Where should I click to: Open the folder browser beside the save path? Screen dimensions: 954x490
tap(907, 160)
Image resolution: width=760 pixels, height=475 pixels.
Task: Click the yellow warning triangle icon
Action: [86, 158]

****************

**To be done:** Rewrite the items above, swapping "folder" for "directory" and leaving everything else as it is.

**Reply:**
Where should I click to: Open the directory browser beside the save path? Screen dimensions: 954x490
tap(907, 160)
Image resolution: width=760 pixels, height=475 pixels.
Task: Click the yellow warning triangle icon
Action: [86, 158]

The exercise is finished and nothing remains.